• УСЛОВИЯ ЗАДАНИЙ:
1. Какие два стихотворения Чухонцев согласился опубликовать, согласно отрывку воспоминаний о нём?
2. Проверьте по отрывку воспоминаний о Чухонцеве, верны ли утверждения. Для каждого ответьте «да» или «нет» и приведите решающие слова из текста.
(a) Перед рассказчиком к Чухонцеву заходил морской капитан в военной форме.
(b) Лицо Чухонцева освещала синяя настольная лампа.
(c) Коркия и Ряшенцев посоветовали ходить в литстудию «Зелёная лампа».
3. Продолжите отрывок воспоминаний о Чухонцеве, начав сразу после его последнего предложения.

### ФРАГМЕНТ ТЕКСТА ###

Помню, сижу на прием к Чухонцеву. Передо мной к нему зашёл морской капитан в военной форме. Вскоре вышел и ушел молча. Он был так сух, подтянут и строг, что  мне казалось: сейчас отдаст честь под козырёк и щелкнёт каблуками. «Ну, куда мне с такими тягаться?», - подумал я, кладя рукопись на стол поэта.
Пока он пробегал стихи глазами, я рассматривал знаменитость. Лицо его  в осенних ранних сумерках освещала настольная зеленая лампа. Почему-то мне показалось, что он похож на Блока.  На нём был  замшевый коричневый пиджак, на руке круглые часы на лаковом черном ремешке.
- Оставьте стихи, я их потом внимательно прочитаю, - сказал он.
Я стал настаивать на немедленном прочтении.
- Вы видите, что твориться, - вскрикнул он, поднимая со стола чуть ли не килограммовую пропахшую морскими солёными ветрами рукопись.
Аргумент был весомым, и я, склонив голову,  вышел.
Через месяц позвонил.
- Можно опубликовать  «Последний волк» и «Что ты ходишь одна за селом». Но этого для подборки недостаточно. Вы поработайте ещё и приносите новые стихи.
Примерно таким же образом – в час по чайной ложке, отбирали мои стихи Коркия, Ряшенцев – до подборки я, на их взгляд, не дотягивал. Посоветовали походить в литстудию «Зелёная лампа», набраться ума. А туда тоже был приличный конкурс.

### ИСХОДНЫЕ МАТЕРИАЛЫ ###

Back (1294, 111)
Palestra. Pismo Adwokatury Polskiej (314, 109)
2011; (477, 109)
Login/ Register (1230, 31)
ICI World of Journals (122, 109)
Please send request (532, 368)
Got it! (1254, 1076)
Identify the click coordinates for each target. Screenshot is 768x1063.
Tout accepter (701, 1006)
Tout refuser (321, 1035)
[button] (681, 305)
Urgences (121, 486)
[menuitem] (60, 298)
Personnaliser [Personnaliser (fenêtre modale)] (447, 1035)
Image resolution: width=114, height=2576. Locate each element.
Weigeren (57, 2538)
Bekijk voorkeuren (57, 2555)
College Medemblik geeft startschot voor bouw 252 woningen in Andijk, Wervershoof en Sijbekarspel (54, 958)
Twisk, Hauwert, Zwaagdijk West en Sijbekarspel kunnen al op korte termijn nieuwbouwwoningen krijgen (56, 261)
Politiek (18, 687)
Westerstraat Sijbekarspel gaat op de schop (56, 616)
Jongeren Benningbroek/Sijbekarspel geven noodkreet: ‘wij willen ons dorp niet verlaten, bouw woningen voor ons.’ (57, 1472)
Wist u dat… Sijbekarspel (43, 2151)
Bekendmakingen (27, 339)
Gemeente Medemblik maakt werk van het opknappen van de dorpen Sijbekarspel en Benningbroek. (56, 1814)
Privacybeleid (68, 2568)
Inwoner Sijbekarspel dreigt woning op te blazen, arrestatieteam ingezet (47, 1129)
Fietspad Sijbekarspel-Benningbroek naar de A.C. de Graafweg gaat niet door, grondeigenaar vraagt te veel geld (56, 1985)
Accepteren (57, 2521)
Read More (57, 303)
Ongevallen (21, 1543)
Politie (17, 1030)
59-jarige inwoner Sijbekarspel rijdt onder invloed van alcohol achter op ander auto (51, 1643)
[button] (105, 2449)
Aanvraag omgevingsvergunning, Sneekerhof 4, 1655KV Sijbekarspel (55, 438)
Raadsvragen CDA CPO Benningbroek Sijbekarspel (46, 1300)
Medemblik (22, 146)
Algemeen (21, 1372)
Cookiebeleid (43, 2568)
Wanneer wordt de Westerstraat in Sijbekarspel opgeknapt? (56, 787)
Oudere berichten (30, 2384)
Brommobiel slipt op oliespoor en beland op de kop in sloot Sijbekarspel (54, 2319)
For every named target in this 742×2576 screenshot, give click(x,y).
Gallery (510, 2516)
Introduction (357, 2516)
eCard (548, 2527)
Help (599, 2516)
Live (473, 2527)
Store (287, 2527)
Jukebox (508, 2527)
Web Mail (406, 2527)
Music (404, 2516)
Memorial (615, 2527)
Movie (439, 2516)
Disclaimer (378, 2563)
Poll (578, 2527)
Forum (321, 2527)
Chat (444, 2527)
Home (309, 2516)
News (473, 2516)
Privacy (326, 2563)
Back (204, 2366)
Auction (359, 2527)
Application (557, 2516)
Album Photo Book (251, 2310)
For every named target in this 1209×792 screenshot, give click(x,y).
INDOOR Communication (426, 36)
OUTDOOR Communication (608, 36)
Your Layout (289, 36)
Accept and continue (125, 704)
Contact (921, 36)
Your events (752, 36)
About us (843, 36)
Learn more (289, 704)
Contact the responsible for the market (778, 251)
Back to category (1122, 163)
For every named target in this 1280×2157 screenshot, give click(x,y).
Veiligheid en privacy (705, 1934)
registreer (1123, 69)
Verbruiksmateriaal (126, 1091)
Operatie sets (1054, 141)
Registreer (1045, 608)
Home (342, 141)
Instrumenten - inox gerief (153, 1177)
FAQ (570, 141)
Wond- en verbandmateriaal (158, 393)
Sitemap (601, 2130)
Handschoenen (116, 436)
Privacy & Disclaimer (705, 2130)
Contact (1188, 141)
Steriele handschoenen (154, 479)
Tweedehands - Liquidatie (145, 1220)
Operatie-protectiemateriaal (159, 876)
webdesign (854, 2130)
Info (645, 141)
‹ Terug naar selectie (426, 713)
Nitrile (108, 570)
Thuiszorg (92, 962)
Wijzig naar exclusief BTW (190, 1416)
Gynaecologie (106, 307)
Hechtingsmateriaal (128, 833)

###

• ВЫПОЛНЕННЫЕ ЗАДАНИЯ:
1. «Последний волк» и «Что ты ходишь одна за селом».

2.
(a) Да: «Передо мной к нему зашёл морской капитан в военной форме».
(b) Нет: «освещала настольная зеленая лампа».
(c) Да: «Посоветовали походить в литстудию «Зелёная лампа»».

3.
Я сдал  свои стихи на рассмотрение. Через несколько дней мне в редакции, как некую святыню, показали две машинописных страницы – положительную рецензию Огнева. К кому в семинар хочешь: к Винокурову или к Левитанскому? Я подумал, что хрен редьки не слаще и сказал, что мне все равно. Направили к Левитанскому…
Он был самокритичен и, когда молодые поэты литстудии «Зелёная лампа» пытались ему объяснить, какие он пишет хорошие стихи, пожимал плечами и говорил:
- Может быть... Но дома у меня на полках стоят тома литературных классиков. И я порой погляжу на них  и не знаю, куда мне от них деваться.
Он говорил, что поэт должен испытывать священный трепет перед гениями и в то же время думать: “Ну и что? И я так когда-нибудь напишу.”
Без этого нет смысла соваться в поэзию.
Его учителем был Ярослав Смеляков.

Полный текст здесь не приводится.